The dots are concepts and the squares are cues (inputs, like someone saying “a racist hotdog”). MATH 101 concepts are isolated, because the course was taught as math qua math, not math-as-a-tool-to-do-things. Most courses are in silos like this. (Metaphorical silos. You know what I mean.)

The semester after MATH 101, Joann takes FINC 201, Intro to Business Finance. Here’s Joann’s brain partway through the semester:

Joann on FINC 201

The MATH 101 stuff is fading, because it isn’t being triggered. The FINC 201 stuff is in its own brain space, because the course is taught in a silo, too. It only has limited connections to other concepts.

One day, the professor begins,

“G’day, humans! Ow are ya? Roight, let’s talk about capital growth. We’ll start with a linear equation. Can someone write the standard formula on the board? Anyone? Anyone?”

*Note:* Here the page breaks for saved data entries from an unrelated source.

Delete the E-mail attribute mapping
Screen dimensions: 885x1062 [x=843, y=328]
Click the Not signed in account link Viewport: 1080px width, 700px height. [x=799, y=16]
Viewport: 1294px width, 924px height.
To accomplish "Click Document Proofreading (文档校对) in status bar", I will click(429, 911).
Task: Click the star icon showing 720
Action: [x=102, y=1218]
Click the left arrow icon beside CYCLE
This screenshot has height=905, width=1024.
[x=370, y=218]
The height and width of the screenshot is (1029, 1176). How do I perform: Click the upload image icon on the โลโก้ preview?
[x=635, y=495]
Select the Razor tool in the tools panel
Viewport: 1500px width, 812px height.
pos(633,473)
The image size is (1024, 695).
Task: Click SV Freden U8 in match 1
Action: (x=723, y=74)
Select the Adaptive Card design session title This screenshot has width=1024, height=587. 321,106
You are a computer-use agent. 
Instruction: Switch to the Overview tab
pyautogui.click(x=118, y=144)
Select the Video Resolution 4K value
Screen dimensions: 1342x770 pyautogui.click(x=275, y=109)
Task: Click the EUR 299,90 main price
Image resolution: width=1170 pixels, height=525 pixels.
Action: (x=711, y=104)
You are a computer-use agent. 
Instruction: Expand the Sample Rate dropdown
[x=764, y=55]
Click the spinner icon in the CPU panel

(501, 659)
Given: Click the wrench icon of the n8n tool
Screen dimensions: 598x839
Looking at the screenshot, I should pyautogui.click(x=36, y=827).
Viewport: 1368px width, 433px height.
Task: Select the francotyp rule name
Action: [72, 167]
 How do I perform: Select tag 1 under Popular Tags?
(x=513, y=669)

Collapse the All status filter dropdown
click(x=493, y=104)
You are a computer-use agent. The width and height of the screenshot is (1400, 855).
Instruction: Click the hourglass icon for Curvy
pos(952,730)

Joann might have the information in her brain, up in MATH 101 country, aka, the outback of Joann’s brain. However, she might not know she knows, because activation won’t spread from her FINC 201 professor’s cue to Joann’s outback.

After a pause for disappointment, her professor continues.

“Struth, ya bloody drongos! Remember MATH 101? Remember this?”

The professor draws this on the blackboard:

Graph of a linear equation

Now Joann has two cues: the context (MATH 101) and the picture. Aha! She remembers!

Students sometimes have trouble transferring within a course. Joann might be reading chapter 8 of her FINC 201 textbook, and come across a concept that she doesn’t recognize, even though it was covered in chapter 2.

Remember, all of this is normal, given how brains work, and how MATH 101 and FINC 201 are taught. These problems are to be expected.

Cycourses can improve transfer, by being explicit about it. For example, a Cycourse could show the pseudent (a pseudo-student) Jeremy working on a task, and transferring a pattern from one context to another.

Some patterns transfer more easily than others, because they are more abstract, and apply to more situations. Here’s one of the patterns from before:


It applies to a narrow set of circumstances. Unlike this one:


This applies to pretty much every programming task.

There’s another level to patterns, called Big Ideas. That’s next.


Patterns are ways of doing things that people find useful. Some patterns are small and detailed, others are more abstract and general. All of your species thinks with patterns.

Cycourses can show students what patterns are, and how to use them. This is particularly useful for transfer.